[WHAT IS BEING ASKED]: Return each line of the data below verbatim; pictures are to be left out.

[WORKING DATA]:

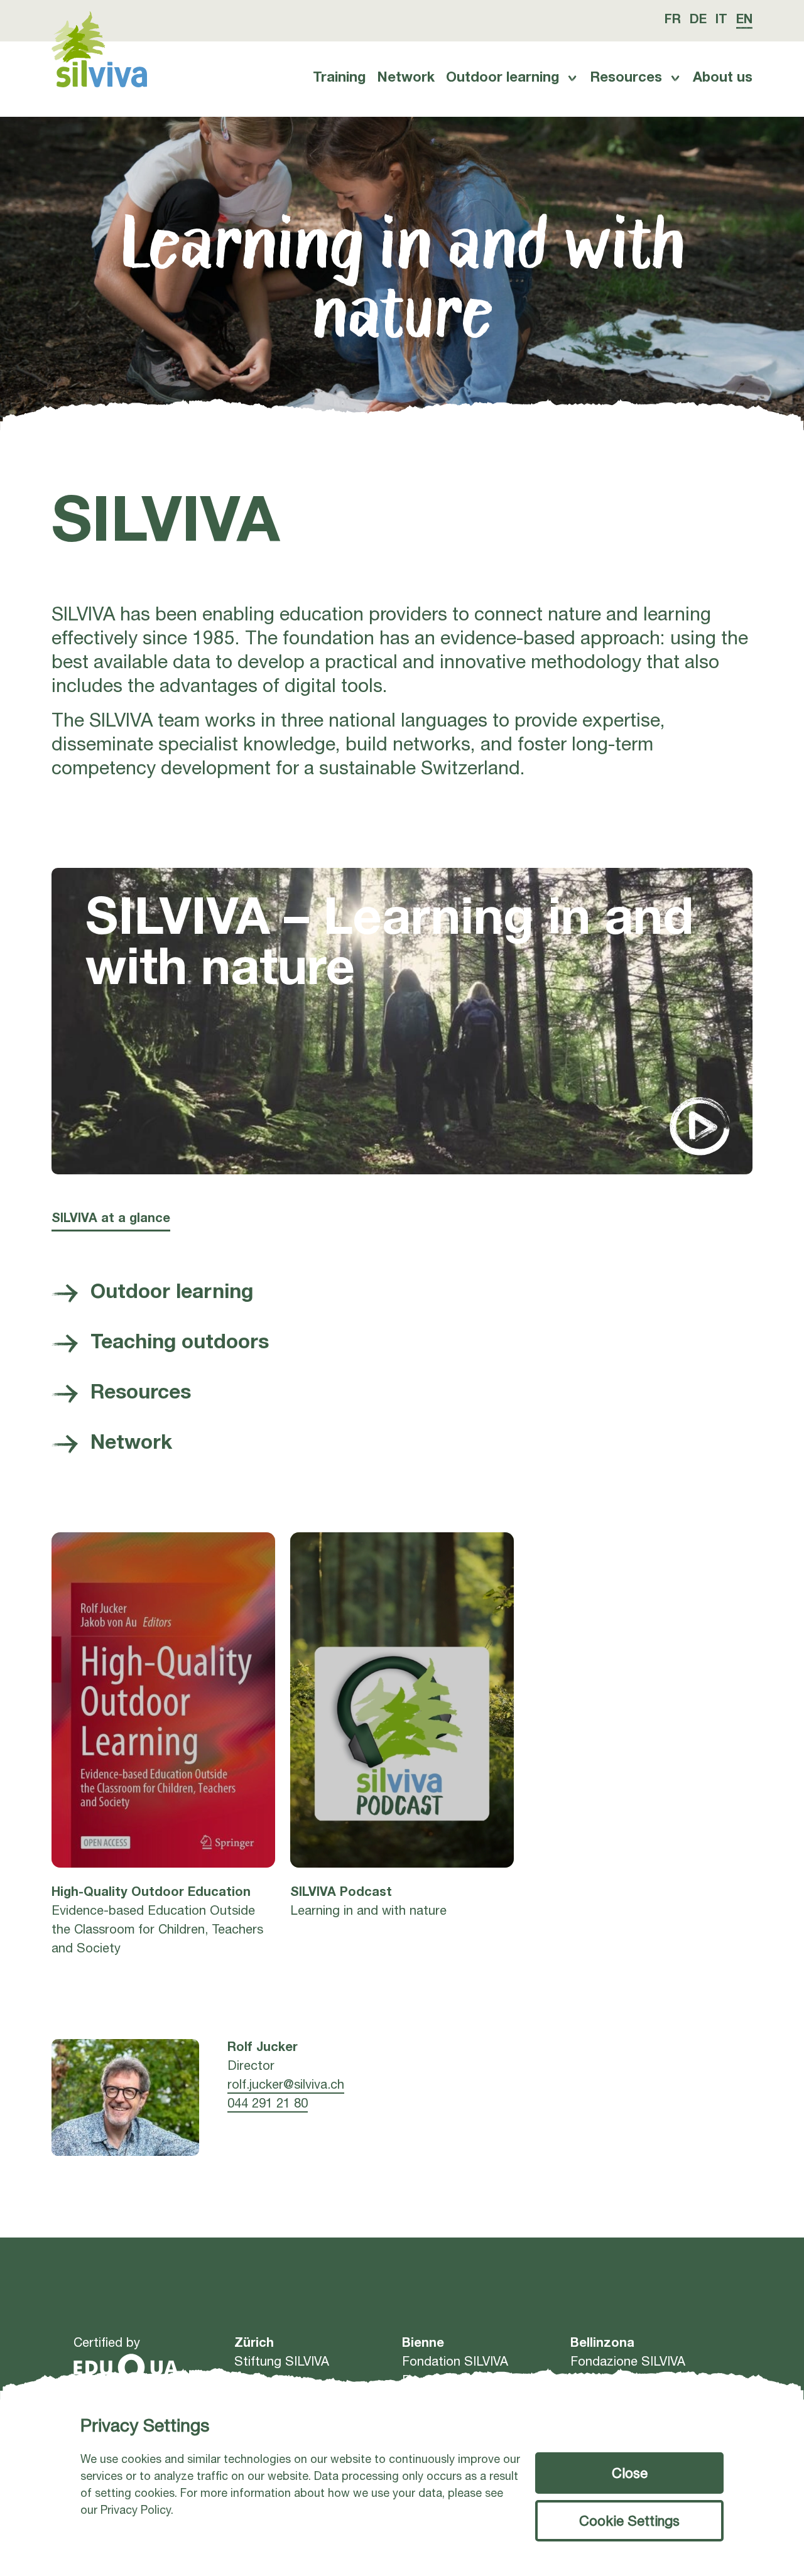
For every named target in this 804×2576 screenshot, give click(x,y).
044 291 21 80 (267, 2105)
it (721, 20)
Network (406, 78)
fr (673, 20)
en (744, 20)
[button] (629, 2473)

[YOUR SOLUTION]:
For every named target in this 804×2576 screenshot, give click(x,y).
044 291 21 80 (267, 2105)
it (721, 20)
Network (406, 78)
fr (673, 20)
en (744, 20)
[button] (629, 2473)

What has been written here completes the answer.